Today, I decided to try out a smoothie instead of eating solid food. In the blender went…
- 1/2 cup unsweetened vanilla Almond Breeze
- 1/2 banana
- 1 piece frozen mango
- 1/4 cup raw oats
It was a tasty mix and just enough to get me going
I am trying to increase my mileage little by little before starting the “serious” half marathon training this August. My plan today was 4.5 miles. I started off pretty strong and my energy level stayed fairly even until mile 4. I was getting a bit tired at that point, but just slowed down and took a walk break. I finished up at 4.68 miles
I think the smoothie did a great job holding me over. I’ll definitely try that again!

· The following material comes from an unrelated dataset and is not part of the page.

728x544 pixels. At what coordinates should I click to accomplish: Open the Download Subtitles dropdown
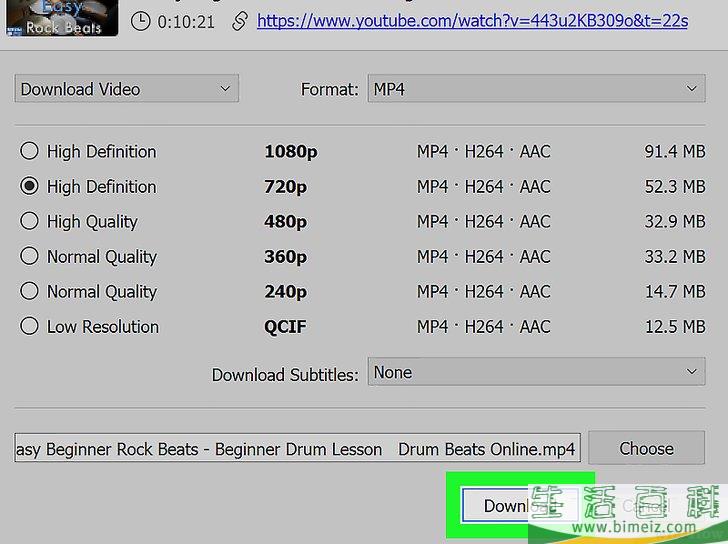pos(536,372)
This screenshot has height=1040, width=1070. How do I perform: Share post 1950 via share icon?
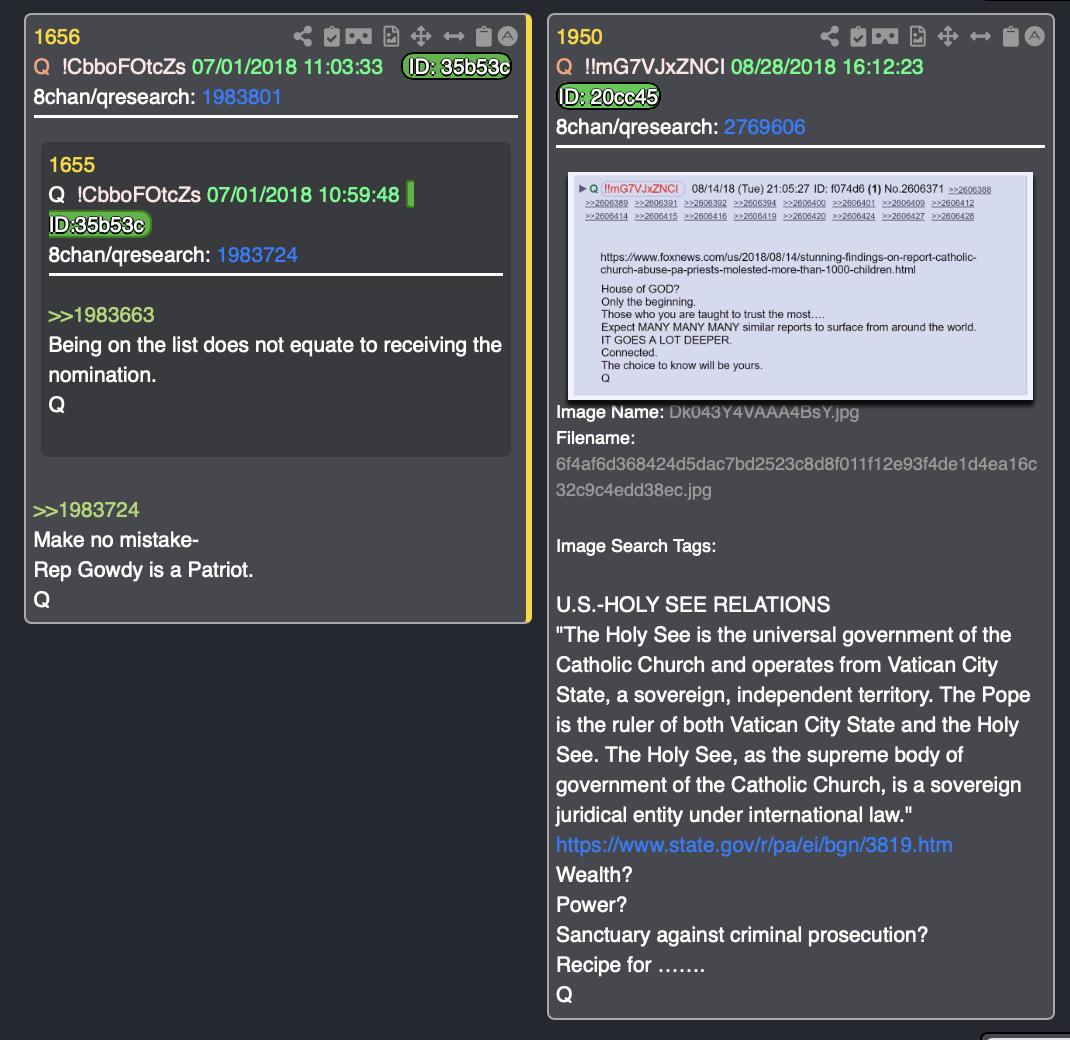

I came home for a mid-morning perk up – press and string…
Later, I had a lunch date with friends at Panera Bread. Everything is so good there, it’s hard to choose. Inevitably, I end up getting the same thing – Black Bean Soup and a half Mediterranean Veggie Sandwich…
It was yum!
The munchies set in at the usual afternoon time, so I whipped up a healthy and filling snack. I’ve been wanting to make baked oatmeal for grab-n-go breakfasts, but I thought they would make a great snack, too.
I decided to bump up the nutrition even more with the addition of ground flax seed, also known as flax meal or milled flax seed…
What’s cool about ground flax is that you can use it in baked goods as a substitute for eggs much like the chia seeds. Remember my Chia experiments?! The method is similar, also. To make a “flax egg”, mix 1 tbsp. of ground flax with 3 tbsp. water and let sit until it thickens, about 1 –2 minutes. Instant egg! It works great!
Let’s get to the recipe…
Orange Date Baked Oatmeal Bars
- 2 flax eggs (*see instructions below)
- 2 cups rolled oats
- 1 1/2 tsp. baking powder
- 1/2 tsp. salt
- 1/4 tsp. cinnamon
- 1/8 cup sugar
- 1/2 cup chopped pitted dates (about 10-12 large dates)
- zest of small orange (about 1 tsp.)
- 1/3 cup skim milk
- 1/2 cup unsweetened applesauce
- 1/2 cup orange juice
- 1 tsp. vanilla
For flax eggs: In a small dish, mix 2 tbsp. ground flax seed …
with 6 tbsp. water and set aside for 2 minutes until thickened…
Place dry ingredients in a large bowl…
Add wet ingredients and stir until fully combined…
Spray a 9-inch baking pan with cooking spray (I line my pan with foil and spray). Pour mixture into the pan and bake at 350 degrees for about 35 minutes…
Let cool completely. Cut into 6 bars.
Dig in…
If you’re not a traditional oatmeal fan, like me, try these! They have a great texture and the orange flavor goes very well with the natural sweetness of the dates.
Nutritional facts per bar (calculated using www.calorieking.com): 197 calories, 2.7 grams fat, 201 mg. sodium, 40 grams carbohydrates, 18.4 grams sugar, 4.9 grams fiber and 5 grams protein.
3 POINTS per bar
****
Dinner was simple, thanks to Gram! She brought by a crabcake for me, so I heated it up with some leftover spinach…
The husband and daughters were happy with breakfast for dinner! They don’t know what they’re missing
Have a great day, everyone!
Have you tried flax ? How have you used it?